On the opening day of the legislative session, the House Republican Caucus wanted to focus on four main issues: innovative education, housing (transitional, affordable, and homeless), renewable energy, and tax relief. Upon learning that the majority in both the House and the Senate really had no intention of extending real tax relief to the citizens of Hawai'i, we wanted to make sure that we speak up against this silent killer. We agree that taxes are a necessity in order for government to operate; however, we need to balance this with the real struggle of our residents and their families.
The tax level is increasing from all veins, from property taxes to the general excise tax. We need to recognize the symptoms of this slow death. There are ongoing struggles with Hawai'i's homeless plight. There are increased headaches from rising household budgets because of tax increases. We buy the same things, but it is just costing us more.
We want to provide meaningful tax relief this session in order to increase people's chances of surviving the cost of paradise. This session, we are introducing bills related to increasing the standard deduction to 75 percent of the federal level, authorizing the constitutionally mandated tax refund, and eliminating taxes on certain food items.
Our tax system here is regressive — hurting lower income individuals the hardest. We have this huge surplus right now because we over-tax people. People recognized this when they voted for this constitutionally mandated rebate as a check against government spending.
We also need to get serious about eliminating taxes on food, and we are introducing HB560 to do just that. If not on all food, which would help ease your financial burden substantially, then at least on essential food items. With our recent increase in the general excise tax, which took effect on Jan. 1, people are now paying 12.5 percent more in taxes when they visit their local grocery stores. The United States Department of Agriculture estimates that in the second half of 2006, a family of four in Hawai'i spent an average of $786 a month on groceries.

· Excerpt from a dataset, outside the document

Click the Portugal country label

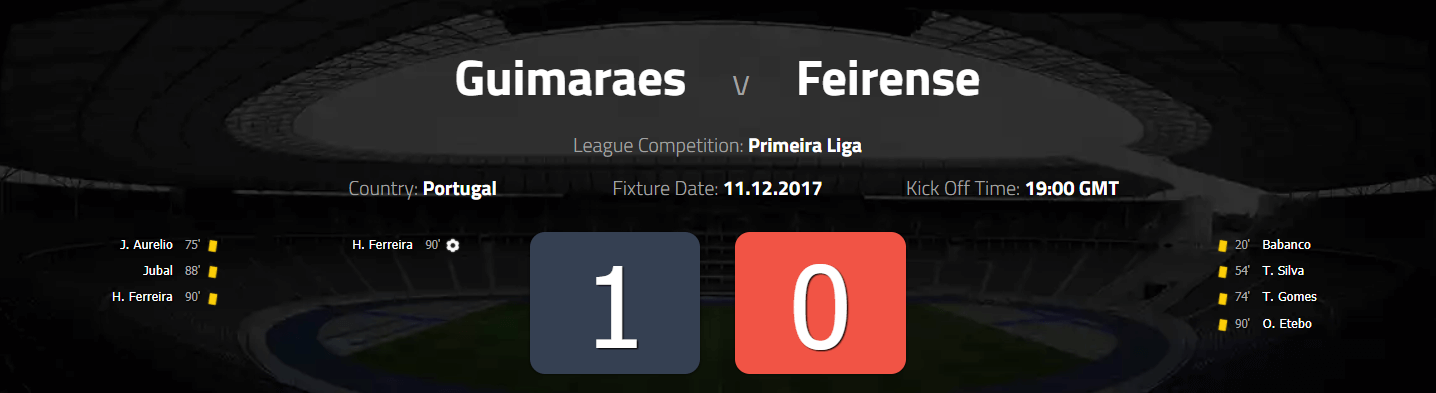click(460, 188)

Using this number and applying the 4.712 percent effective general excise tax rate, this adds up to at least $432 per family per year for food alone. This is frightening, considering many people in Hawai'i are living paycheck to paycheck.

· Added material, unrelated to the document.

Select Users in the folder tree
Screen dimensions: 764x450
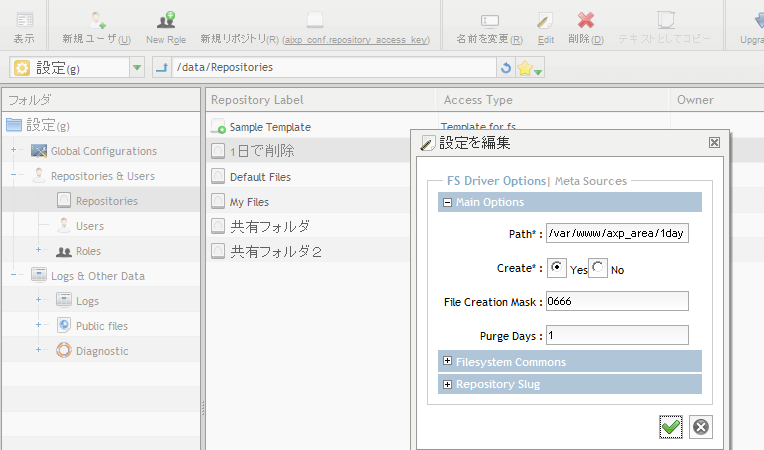pos(89,226)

By eliminating the GET on the 11 food groups the Department of Agriculture deemed essential for pregnant or lactating women to sustain nutrients, taxpayers will save $40 million annually. These foods are eggs, cheese, cereal, milk, juices, canned fish (sardines, tuna and salmon), peas, beans, and lentils, infant formula, infant cereal, peanut butter and carrots.

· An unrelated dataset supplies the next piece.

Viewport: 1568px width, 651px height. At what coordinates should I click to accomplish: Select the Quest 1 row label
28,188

According to the Tax Foundation, Hawai'i has the third largest state/local tax burden in the country. That burden is 11.5 percent of a person's income and the average taxpayer pays $4,161 per-capita in state and local taxes. Last session, we were successful in raising the standard deduction to 40 percent of the federal level. We cannot stop there. We want it at 75 percent of the federal level, or $7,500 for joint taxpayers and $3,750 for individuals.
We need to remember that inflation occurs every year and that this needs to be reflected in the numbers. In addition to getting the standard deduction raised, we are introducing HB562, which is reflective of real living costs and takes into consideration that inflation occurs annually. We need these numbers applied to the areas of the standard deduction, personal exemptions, and tax brackets.
By raising the standard deduction to at least 75 percent of the federal level, taxpayers will save $30 million a year. Coupled with the savings on the essential foods, we could put $70 million back in the pockets of Hawai'i's people.
Another bill aimed at eliminating the GET from basic needs is HB559, which would exempt landlords from having to pay the general excise tax on residential rents collected from their tenants. This could drive down the cost of rental units and save renters a considerable amount of money each year. Rental costs in Hawai'i are soaring; most times just renting a studio will cost you $1,000 per month. How are people expected to pay for other basic costs when so much of their income is going toward housing costs?
Cutting costs at the pump was a big issue last session. We are introducing a bill that encourages the manufacturers of the alcohol fuels to do the right thing and pass the benefits onto consumers. HB546 exempts alcohol fuels from the general excise tax.
In our package, there is an opportunity for a more affordable Hawai'i. The people of Hawai'i expect us to provide them with some much-needed tax relief this session. O'ahu's 4.5 percent GET rate has been compared as equivalent to other states' sales tax of over 11 percent. The Republicans want to monitor our high tax levels and ensure that it does not continue to build and become a permanent, more serious problem.
Let's give it a good assessment, pull back from our old habits and start new ones.